[Saved entries]
== == ==
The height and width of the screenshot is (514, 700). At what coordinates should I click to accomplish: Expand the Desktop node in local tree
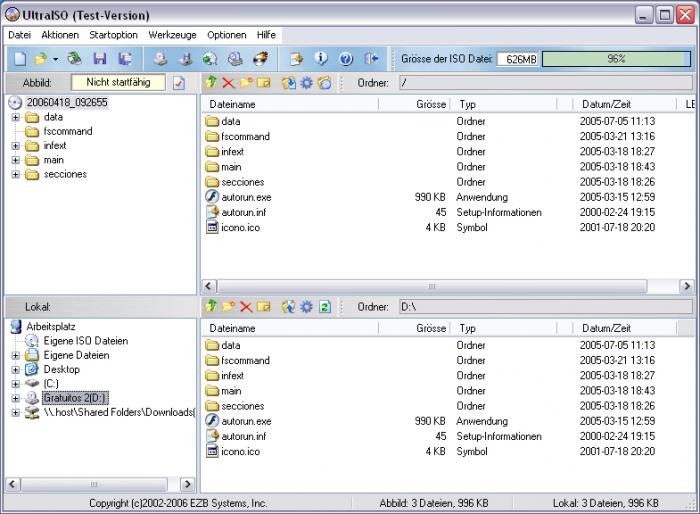(16, 369)
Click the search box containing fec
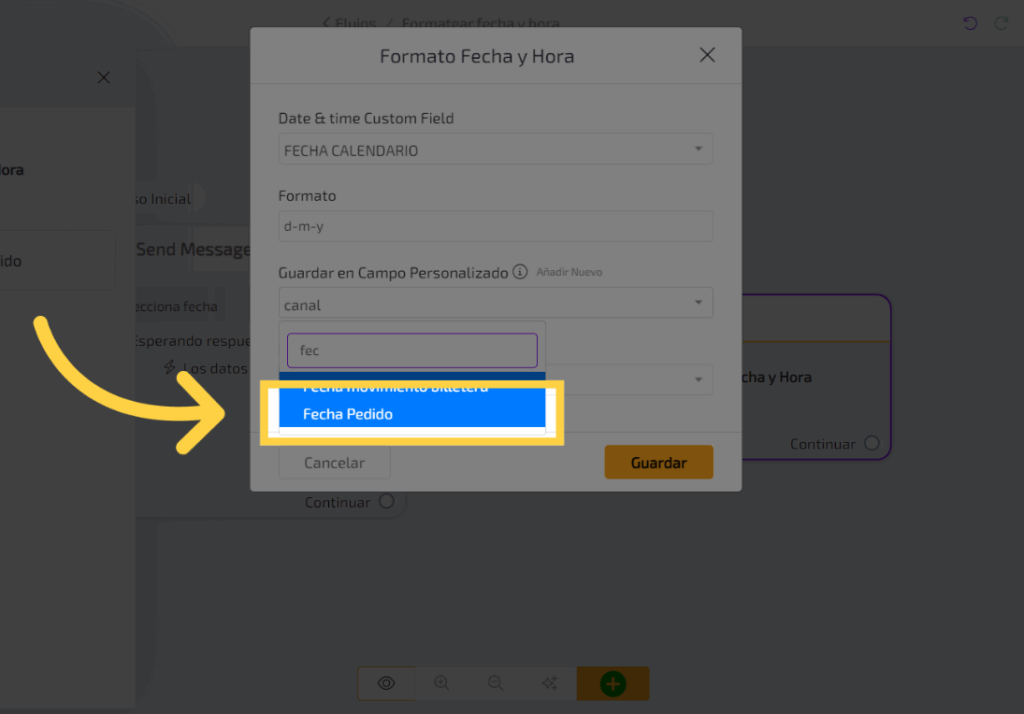 [412, 351]
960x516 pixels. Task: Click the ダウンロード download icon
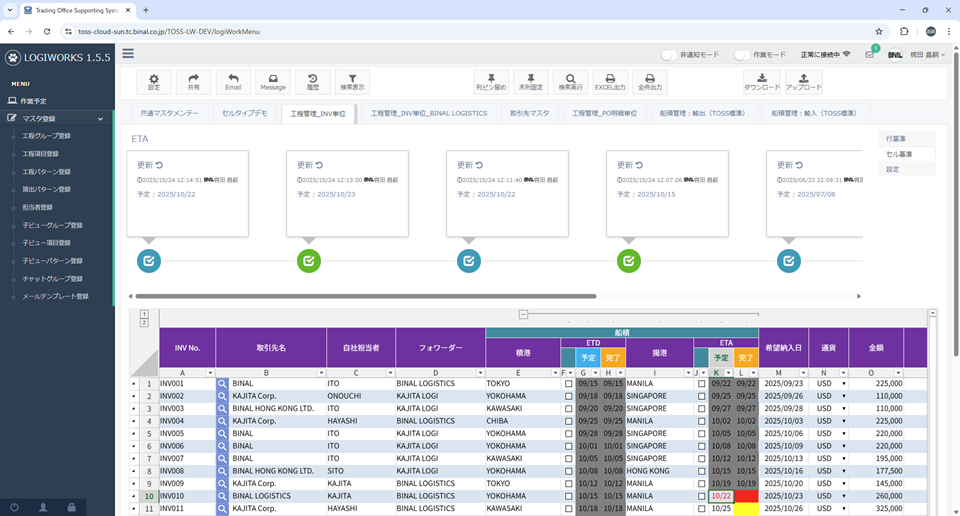click(762, 80)
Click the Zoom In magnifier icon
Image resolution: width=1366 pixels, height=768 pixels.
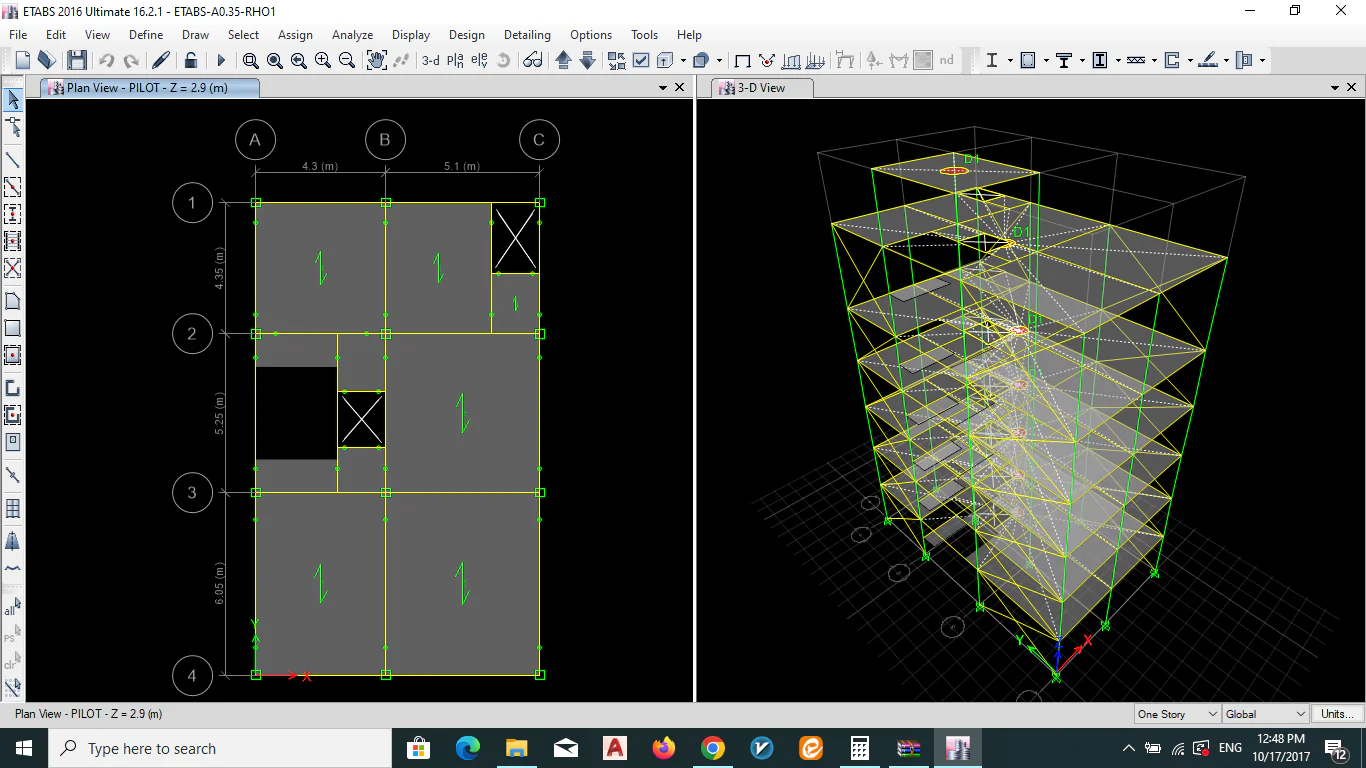(322, 60)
== == ==
* [Exercise brief] Omit the pictures; restate every entry word for word.

* [Answer to this task]
The height and width of the screenshot is (514, 700). At what coordinates should I click to accomplish: Expand the Desktop node in local tree
(16, 369)
Click the search box containing fec
 [412, 351]
960x516 pixels. Task: Click the ダウンロード download icon
click(762, 80)
Click the Zoom In magnifier icon
Image resolution: width=1366 pixels, height=768 pixels.
(322, 60)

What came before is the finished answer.